# II. Occam’s Fat-Shattering Razor

The Intelligent Design folks ardently point out the miraculous nature of life despite being labeled as pseudoscientists by the scientific community at large. However, no can one deny that the amazing order we see in biological systems does have the feel of some sort of intelligent design, scientifically true or not. The trouble is that these folks postulate an Intelligent Designer is behind all these miracles. In fact, it is possible that they are correct, but, there is a problem with this kind of hypothesis: it can be used to explain anything! If we ask “how did plants come to use photosynthesis as a source of energy?” we answer: “the Designer designed it that way”. And, if we ask “how did the eye come to exist in so many animal species?”, again, we can only get “the Designer designed it that way”. The essential problem is that this class of hypotheses has infinite complexity.

“It may seem natural to think that, to understand a complex system, one must construct a model incorporating everything that one knows about the system. However sensible this procedure may seem, in biology it has repeatedly turned out to be a sterile exercise. There are two snags with it. The first is that one finishes up with a model so complicated that one cannot understand it: the point of a model is to simplify, not to confuse. The second is that if one constructs a sufficiently complex model one can make it do anything one likes by fiddling with the parameters: a model that can predict anything predicts nothing.” – John Maynard Smith and Eörs Szathmáry (Hat tip Gregory Chaitin)
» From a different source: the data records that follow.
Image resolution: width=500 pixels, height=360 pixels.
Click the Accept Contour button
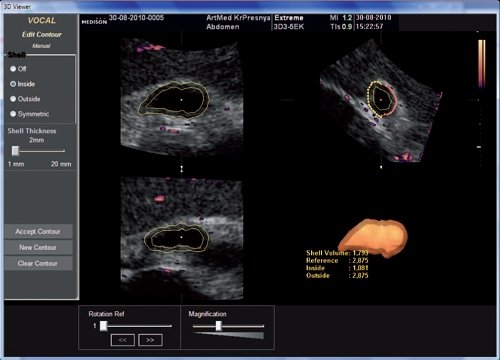tap(38, 231)
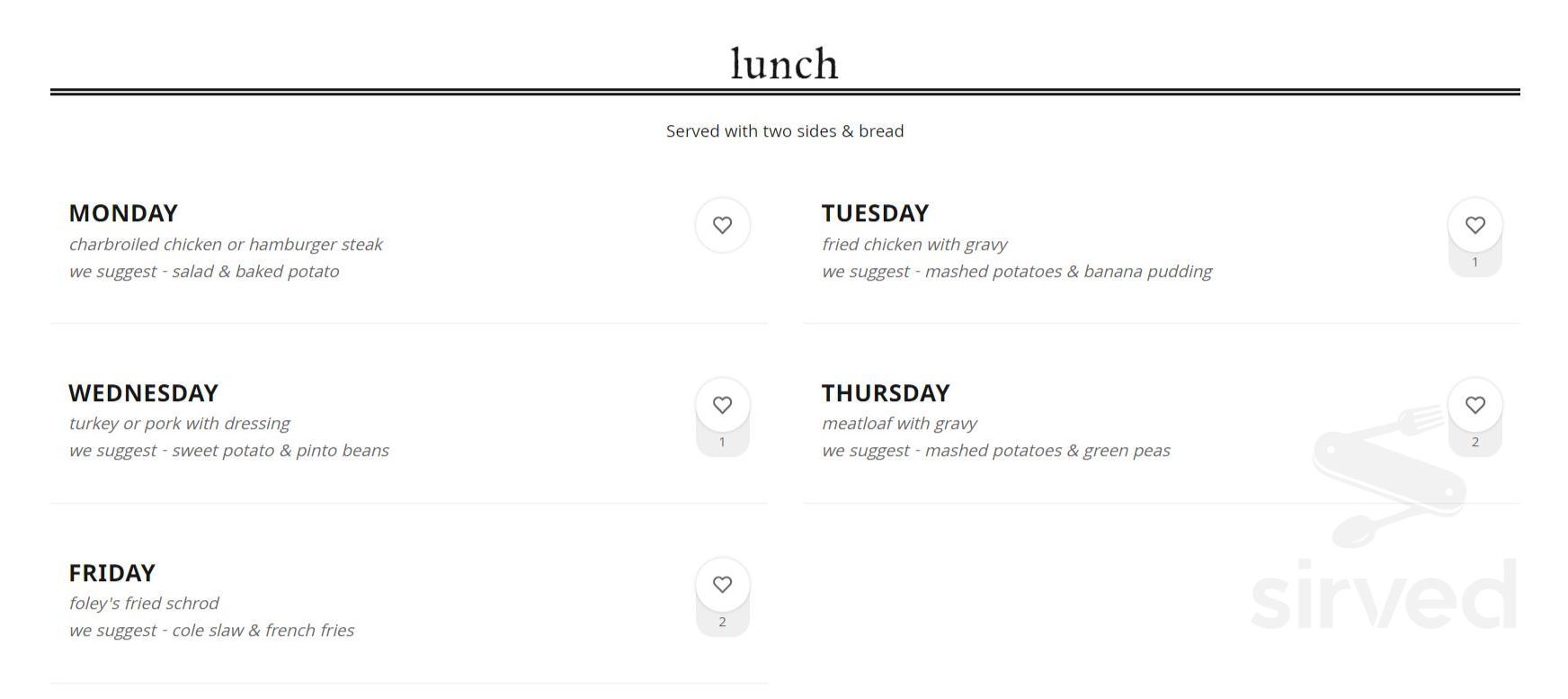Screen dimensions: 1568x699
Task: Expand the TUESDAY like count badge
Action: tap(1474, 262)
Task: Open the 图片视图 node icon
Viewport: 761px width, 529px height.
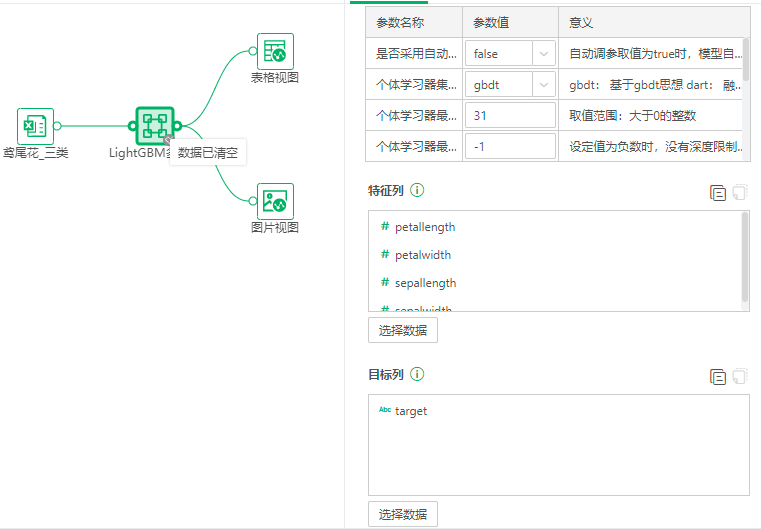Action: tap(275, 201)
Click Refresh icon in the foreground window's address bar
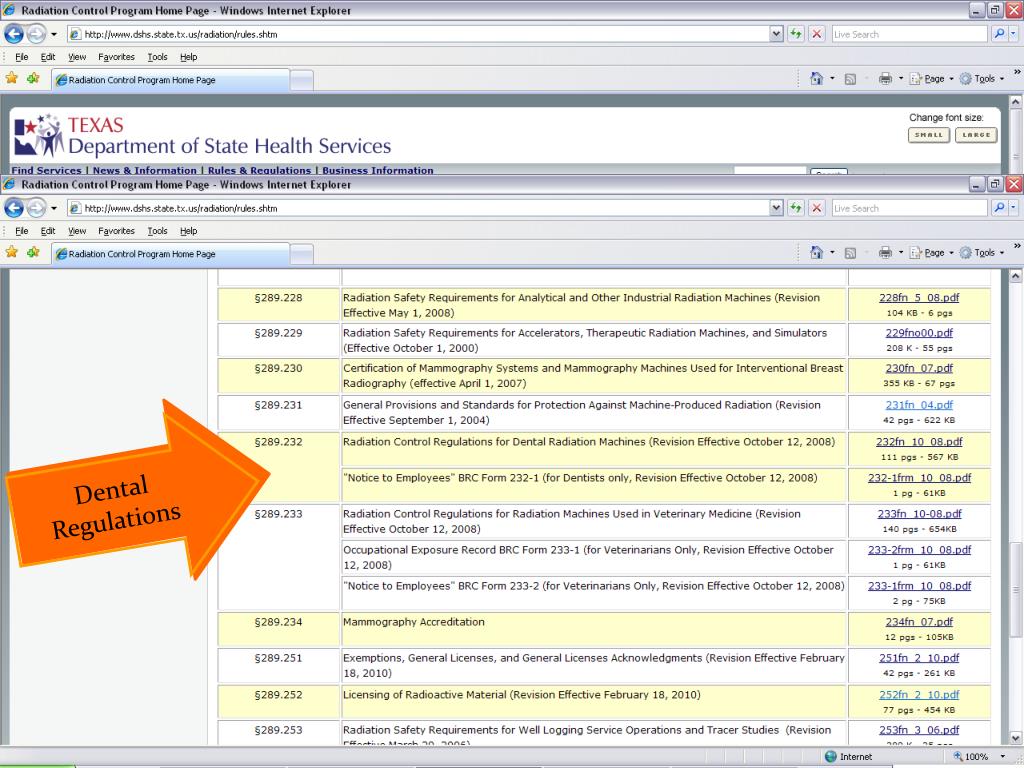The height and width of the screenshot is (768, 1024). 797,208
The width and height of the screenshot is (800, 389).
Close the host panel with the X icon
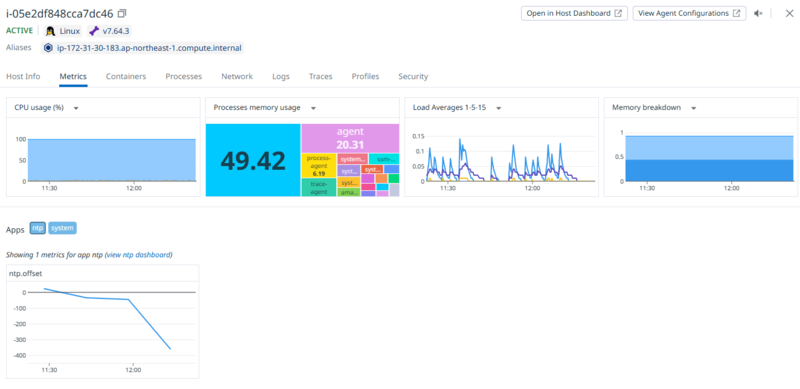point(789,13)
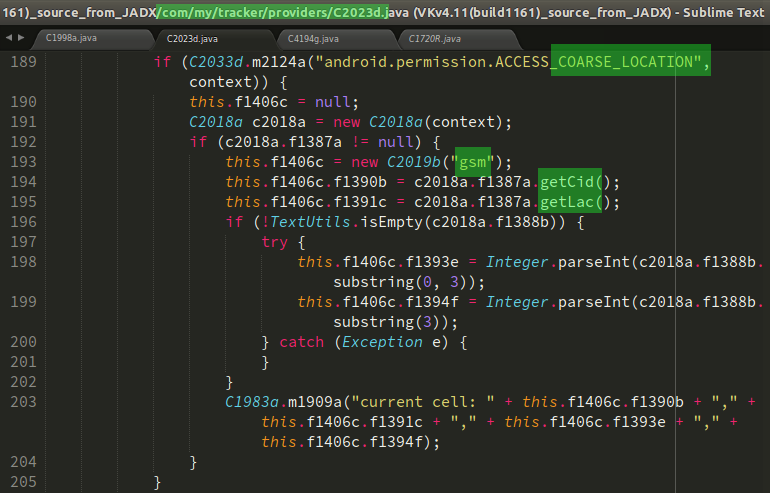Click the "try" keyword on line 197
The width and height of the screenshot is (770, 493).
[x=274, y=242]
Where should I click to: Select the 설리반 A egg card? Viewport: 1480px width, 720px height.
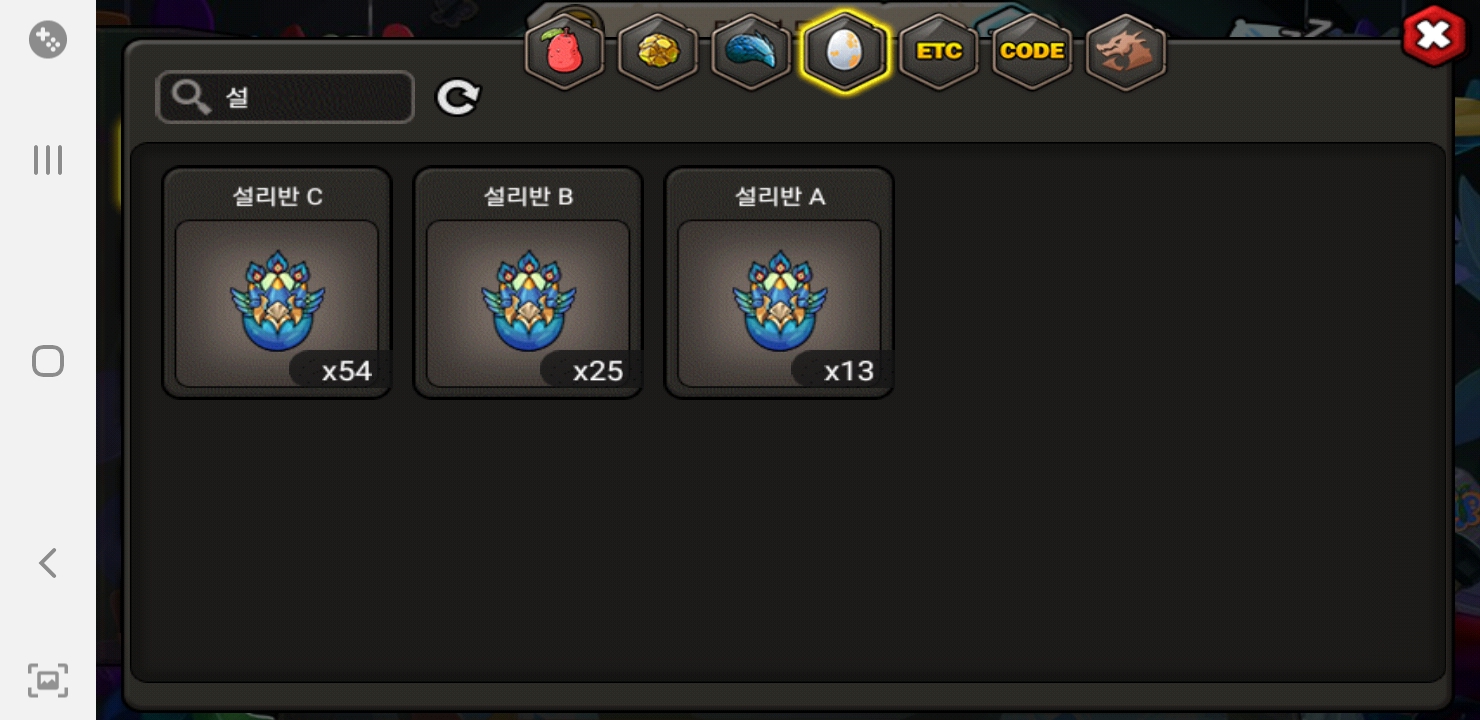tap(779, 282)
The field of learning theory forms the foundation of machine learning. It contains the secret sauce that is behind many of the amazing artificial intelligence applications today. This list includes achieving image recognition on par with humans, self-driving cars, Jeopardy! champion Watson, and the amazing 9-dan Go program AlphaGo [see Figure 2]. These achievements shocked people all over the world – how far and how fast artificial intelligence had advanced. Half of this secret sauce is a sound mathematical understanding of complexity in computer models (a.k.a. hypotheses) and how to measure it. In effect learning theory has quantified the philosophical principal of Occam’s razor which says that the simplest explanation is the correct one – we can now measure the complexity of explanations. Early discoveries in the 1970’s produced the concept of the VC dimension (also known as the “fat-shattering” dimension) named for its discoverers, Vladimir Vapnik and Alexey Chervonenkis. This property of a hypothesis class measures the number of observations that it is guaranteed to be able to explain. Recall a polynomial with, say, 11 parameters, such as:

$P(x)=c_0+c_1x^1+c_2x^2+c_3x^3+c_4x^4+c_5x^5+c_6x^6+c_7x^7+c_8x^8+c_9x^9+c_{10}x^{10}$

can be fit to any 11 data points [see Figure 1]. This function is said to have a VC dimension of 11. Don’t expect this function to find any underlying patterns in the data though! When a function with this level of complexity is fit to an equal number of data points it is likely to over-fit. The key to having a hypothesis generalize well, that is, make predictions that are likely to be correct, is having it explain a much greater number of observations than its complexity.

Figure 1: Noisy (roughly linear) data is fitted to both linear and polynomial functions. Although the polynomial function is a perfect fit, the linear version can be expected to generalize better. In other words, if the two functions were used to extrapolate the data beyond the fit data, the linear function would make better predictions. Image and caption b

Nowadays measures of complexity have become much more acute: the technique of margin-maximization in support vector machines, regularization in neural networks and others have had the effect of reducing the effective explanatory power of a hypothesis class, thereby limiting its complexity, and causing the model to make better predictions. Still, the principal is the same: the key to a hypothesis making accurate predictions is about managing its complexity relative to explaining known observations. This principal applies whether we are trying to learn how to recognize handwritten digits, how to recognize faces, how to play Go, how to drive a car, or how to identify “beautiful” works of art. Further, it applies to all mathematical models that learn inductively, that is, via examples, whether machine or biological. When a model fits the data with a reasonable complexity relative to the number of observations then we are confident it will generalize well. The model has come to “understand” the data in a sense.

Figure 2: The game of Go. The AI application AlphaGo defeated one of the best human Go players, Lee Sedol, 4 games to 1 in March,2016 by Goban1 via Wikimedia Commons.

The hypothesis of Intelligent Design, simply put, has infinite VC dimension, and, therefore can be expected to have no predictive power, and that is what we see – unless, of course, we can query the Designer J! But, before we jump on Darwin’s bandwagon we need to face a very grim fact: the hypothesis class characterized by “we must have learned that during X billion years of evolution” also has the capacity to explain just about anything! Just think of the zillions of times this has been referenced, almost axiom-like, in the journals of scientific research!